1a1, 1b1‧‧‧ attached surface

1a2, 1b2‧‧‧ planar inclined surface

2‧‧‧Photomask

Claims (8)

A reticle cover film frame which is a rectangular reticle cover film frame, and the deformability α of the reticle cover film frame is 0.06% or less, and the reticle is represented by the following general formula (1) The followability β of each side of the film frame is 3 mm or more, the followability β of the long side of the mask cover is 32 mm or less, the followability β of the short side is 80 mm or less, and the length of the long side of the frame is 1400 mm. The above area is 2100 mm or less, and the area inside the mask film casing is 15000 cm ² or more, β = (1/the amount of bending of the mask film) × thickness × width (1). The reticle protective film frame of claim 1, wherein the short side of the reticle cover frame has a length of 1200 mm or more and 1800 mm or less. The photomask cover film of claim 1, wherein the thickness of the photomask cover is 4.0 mm or more and 10.0 mm or less. The reticle protective film frame of claim 1, wherein the width of the reticle protective film frame is 13 mm or more and 25 mm or less. The reticle shield frame according to any one of claims 1 to 4, wherein the material constituting the reticle casing is aluminum or an alloy thereof. The reticle protective film frame according to any one of claims 1 to 4, wherein the opening of the micropore formed by the alumite treatment, the blackening treatment and the alumite treatment on the surface of the reticle casing The sealing treatment is carried out, and there is substantially no microcrack.
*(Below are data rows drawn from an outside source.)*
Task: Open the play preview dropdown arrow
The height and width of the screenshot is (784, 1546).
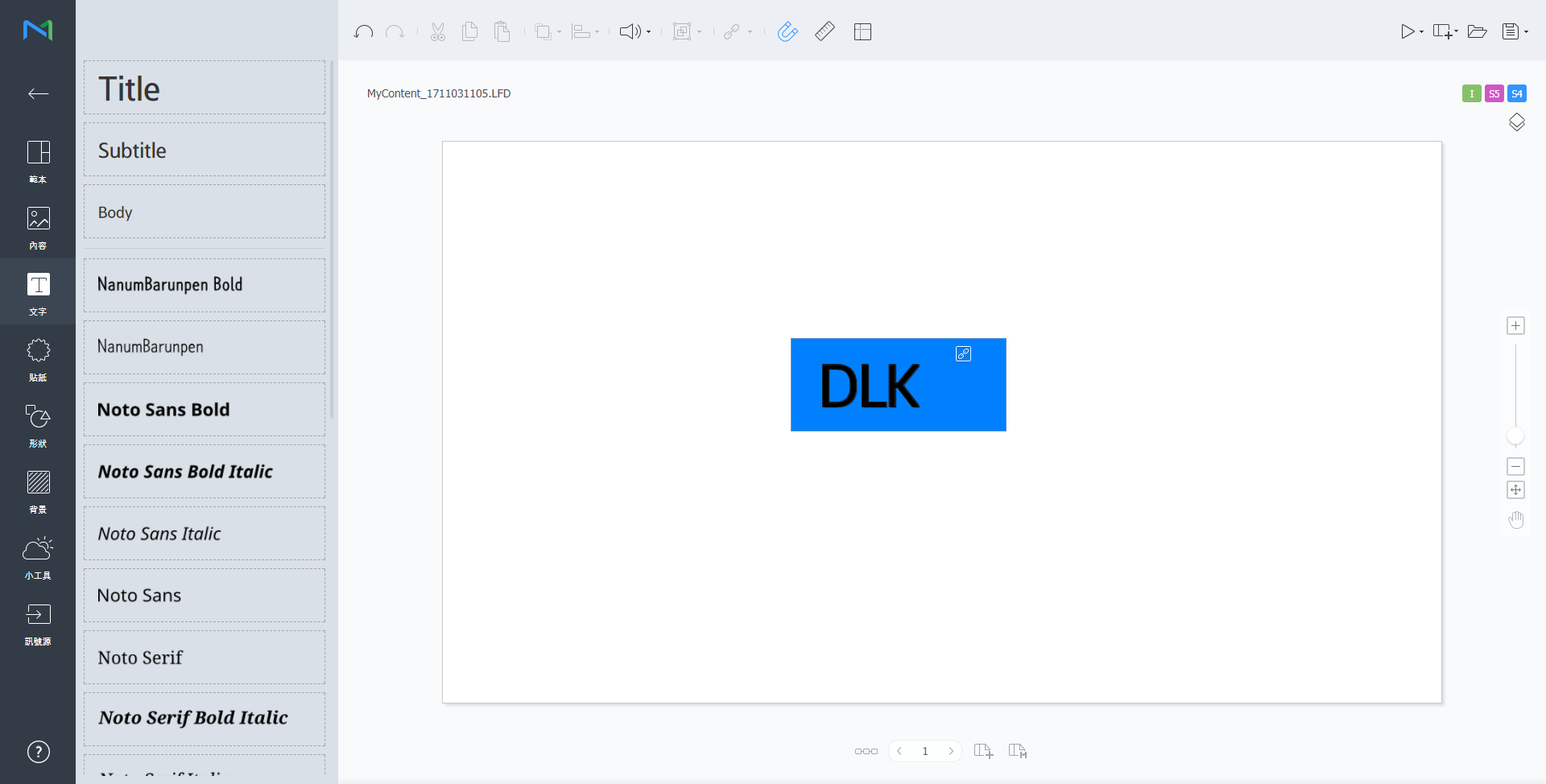Action: [1422, 32]
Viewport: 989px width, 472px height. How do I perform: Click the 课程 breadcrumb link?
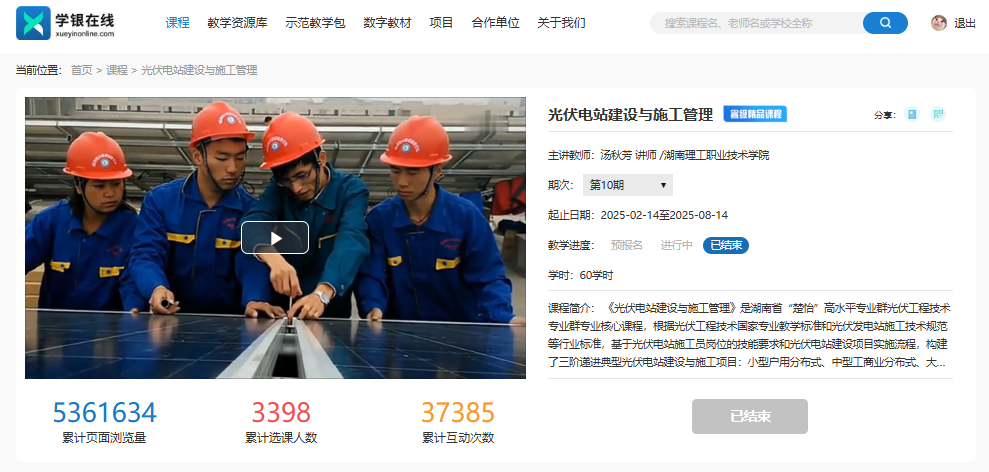(x=117, y=71)
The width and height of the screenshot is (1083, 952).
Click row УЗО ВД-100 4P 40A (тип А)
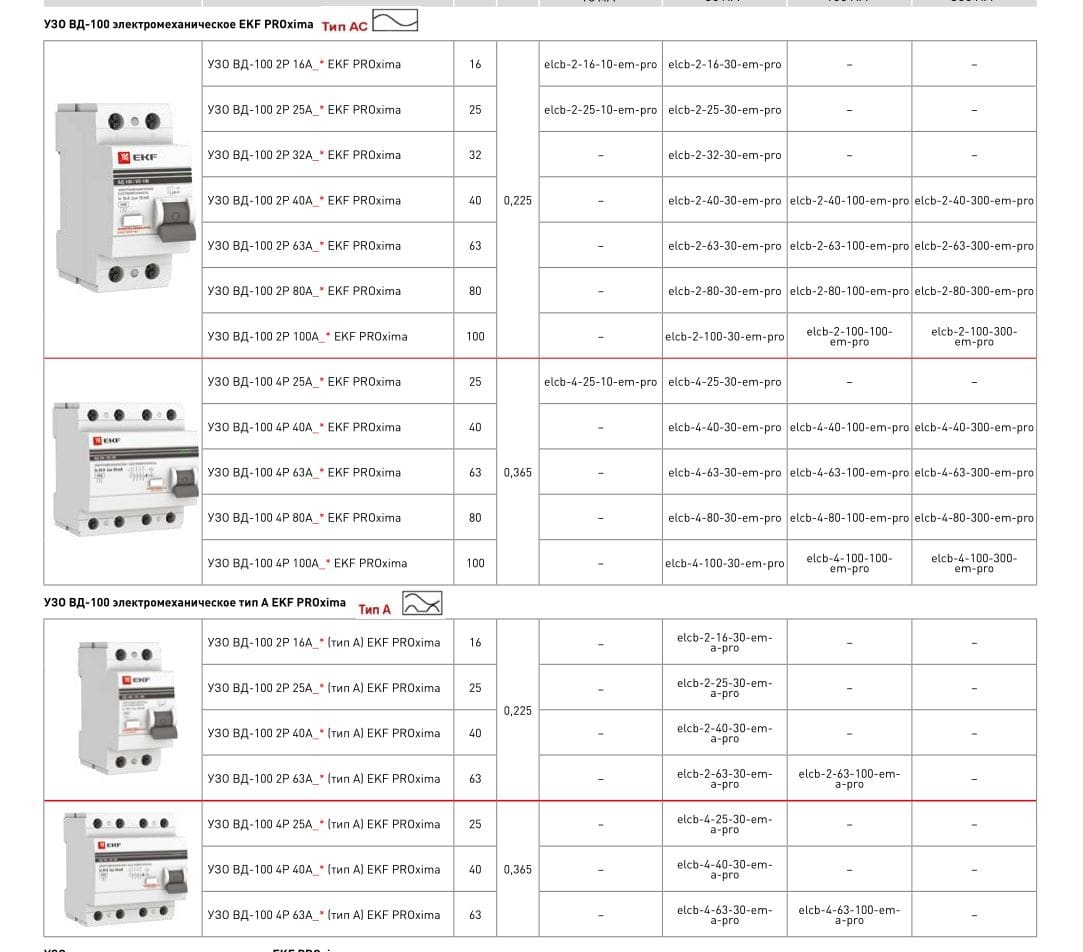(323, 870)
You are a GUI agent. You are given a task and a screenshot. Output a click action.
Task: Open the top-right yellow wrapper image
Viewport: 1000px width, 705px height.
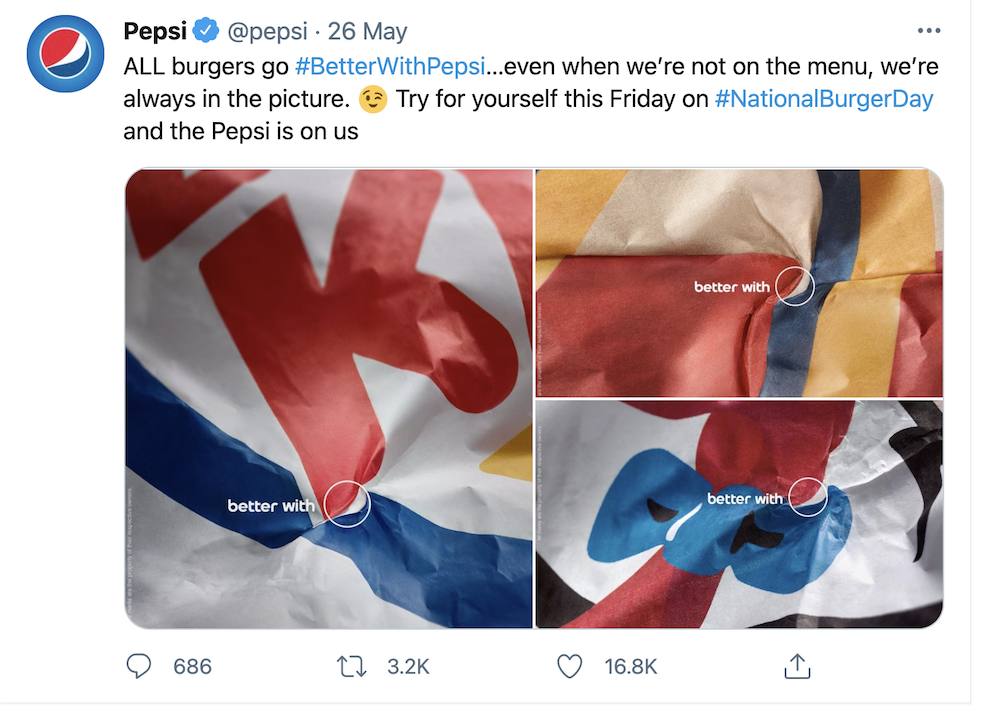[x=739, y=283]
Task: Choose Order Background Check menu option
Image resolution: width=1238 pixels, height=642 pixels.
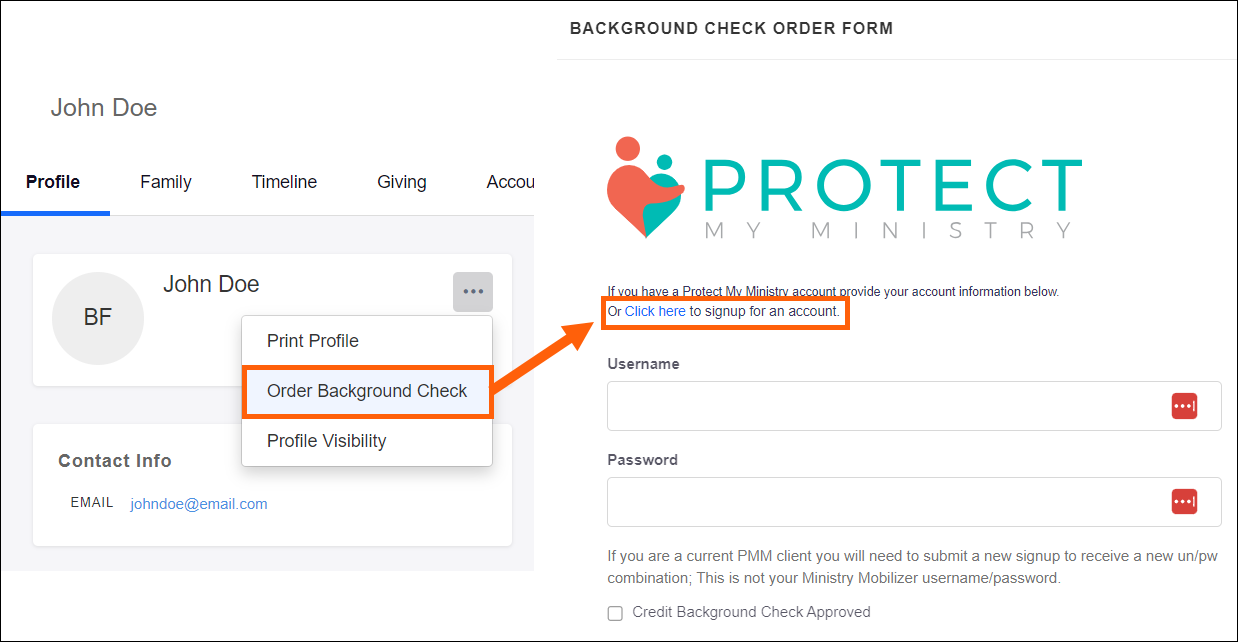Action: click(x=367, y=391)
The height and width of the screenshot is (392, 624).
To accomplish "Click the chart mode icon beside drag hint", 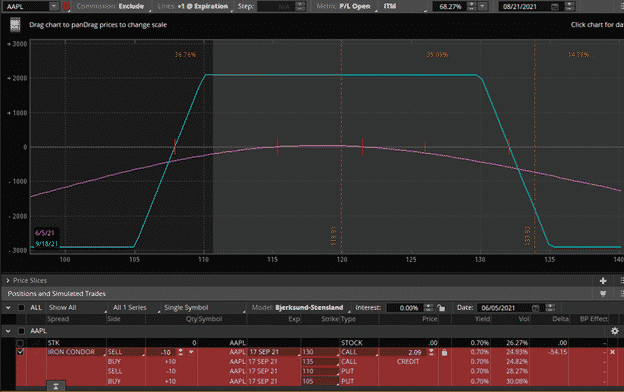I will point(15,25).
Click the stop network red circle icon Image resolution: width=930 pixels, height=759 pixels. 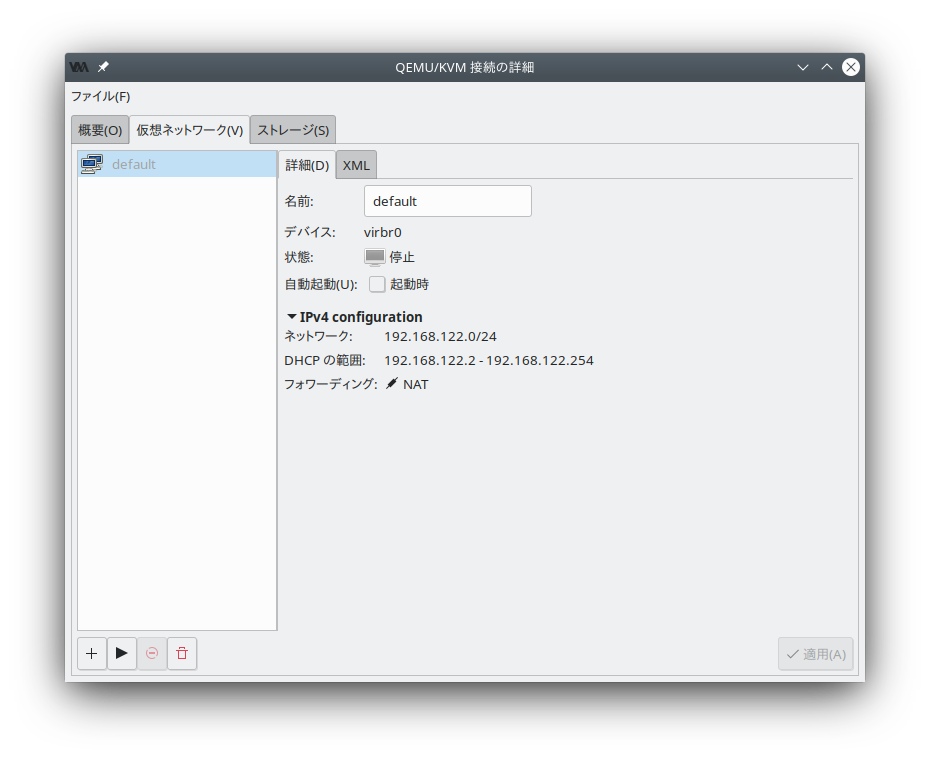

A reticle film which is obtained by unfolding a reticle film on a reticle casing of any one of claims 1 to 6. A method for using a reticle protective film frame, which is to hold at least one short side of each of a short side of a reticle cover film and a reticle cover film frame as described in claim 7 The reticle film is attached to the reticle, and then the reticle to which the reticle film is attached is used for exposure processing.